El despertar de los poderes psíquicos de José, le hace tener la habilidad de salir en cuerpo astral y tener encuentros con mujeres sin que puedan verlo pero si sentir sus toques, su energía, sus caricias. Sus aventuras en la dimensión astral, nos desvelan nuevos paisajes eróticos, como el siguiente:

El amante sin cuerpo

Desnuda y tumbada sobre la cama, cubierta por las suaves sábanas, Roxana se ha ido a su mente y reflexiones, dejando a un lado su cuerpo encendido y caliente, cuando de repente, nota que la habitación se está llenando de un aroma, de un olor especial que entra muy dentro de ella, moviendo recuerdos grabados en lo profundo.
Ese olor lo ha percibido en algún hombre que estaba con ella de una forma muy intensa, cuando el amor, la emoción y el gozo, hace que los varones destilen sus elixires y ahora, de una forma misteriosa, ella lo está oliendo como si surgiese de lo profundo de sus recuerdos, pero no es algo que esté en su mente sino que se percibe fuera, y le llega desde algún lugar misterioso.
Siente como una brisa moviéndose bajo las sábanas, deslizándose muy suave, como una sutil caricia abarcando todo su cuerpo. Eso es lo más desconcertante, no es que lo perciba en una parte en concreto sino por toda su piel a la vez. Desde los pies a la cabeza, cada uno de sus poros siente el suave roce, y un misterioso y dulce estremecimiento recorriendo su piel. Es tan real y evidente, que hasta levanta las sábanas para ver si hay algo, pero no ve nada.
Vuelve a reclinarse en el colchón, tratando de relajarse, pero enseguida siente como dos manos muy suaves subiendo por sus piernas, acariciándola tan sensualmente, que antes de que lleguen allí, siente su calor en el sexo.
Se medio incorpora en la cama, agita las sábanas como ventilándolas, pero al volver a acostarse, de nuevo las suaves caricias invisibles. Son tan reales, que se levanta del lecho, enciende todas las luces, y descubre las mantas y sábanas, pensando que dentro tiene que haber algún bicho.
Está inclinada sobre la cama, con su fino camisón negro de seda, examinando detalladamente cada centímetro de la sábana bajera, porque está segura que debe haber algo, cuando siente que las faldas van subiendo solas lentamente, y unas manos firmes y suaves tocándola el culo. Sorprendida, se vuelve y como ya no puede aguantar más, exclama.

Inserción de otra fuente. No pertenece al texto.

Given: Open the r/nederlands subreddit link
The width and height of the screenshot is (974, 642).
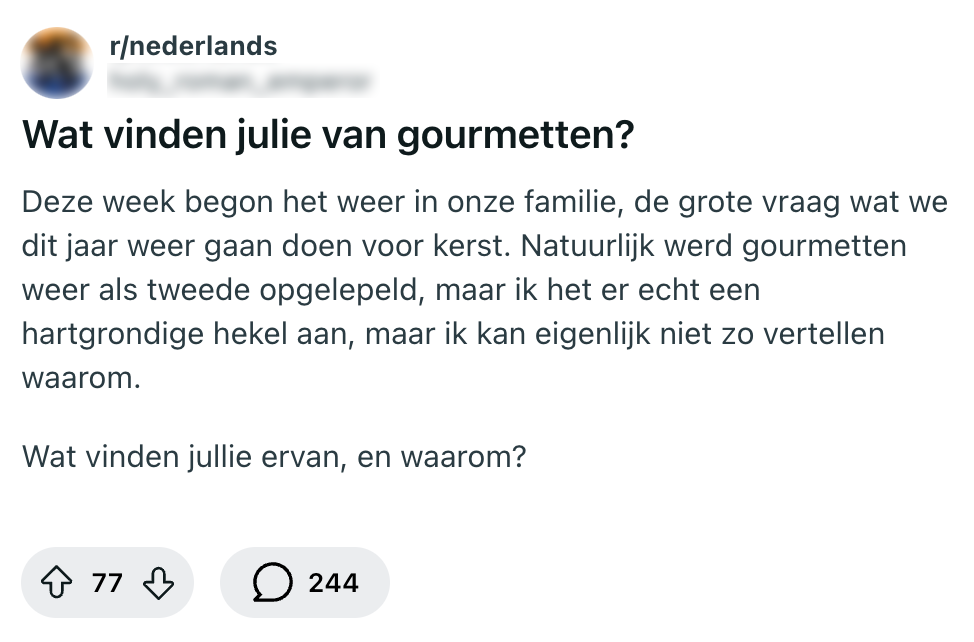Looking at the screenshot, I should coord(193,46).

  • ¡Pero vamos a ver! ¿Qué pasa aquí? ¡Me parece que estoy más caliente que una mona o me estoy volviendo loca! -exclama Roxana ante ella misma, totalmente sorprendida por lo que está pasando.

Se sienta sobre la cama con todas las luces luciendo, e instintivamente mira por todas partes, como si tuviese la sensación de que en su cuarto hay alguien; entonces empieza a sentir mucho calor en su espalda, el aire cálido de una invisible respiración, impregnada de ese olor de hombre amante que tan bien conoce, y tanto la conmociona.
Se da cuenta que no puede ser solo su cuerpo quien inventa lo que siente, porque tiene la certeza de que hay alguien tras ella, una vibración cálida y viril que estremece cada poro de su piel. Ahora percibe cómo ese ser la envuelve en su energía y la abraza por detrás. Siente su calor, su aroma, y la vibración que irradia como una caricia intensa y profunda que la va calando y calando hasta muy dentro, excitando cada poro de su piel, cada una de sus células.
Durante un tiempo su mente viaja por los diferentes pensamientos que le inspira lo que ocurre. Quizá podría apartarse y cortar ese misterioso influjo, o quizá no pueda hacer nada por evitarlo, porque al fin y al cabo, quien quiera que sea, ha entrado sin llamar ni tener que abrir la puerta, y está ahí, sin que ella pueda verlo, ni impedirlo.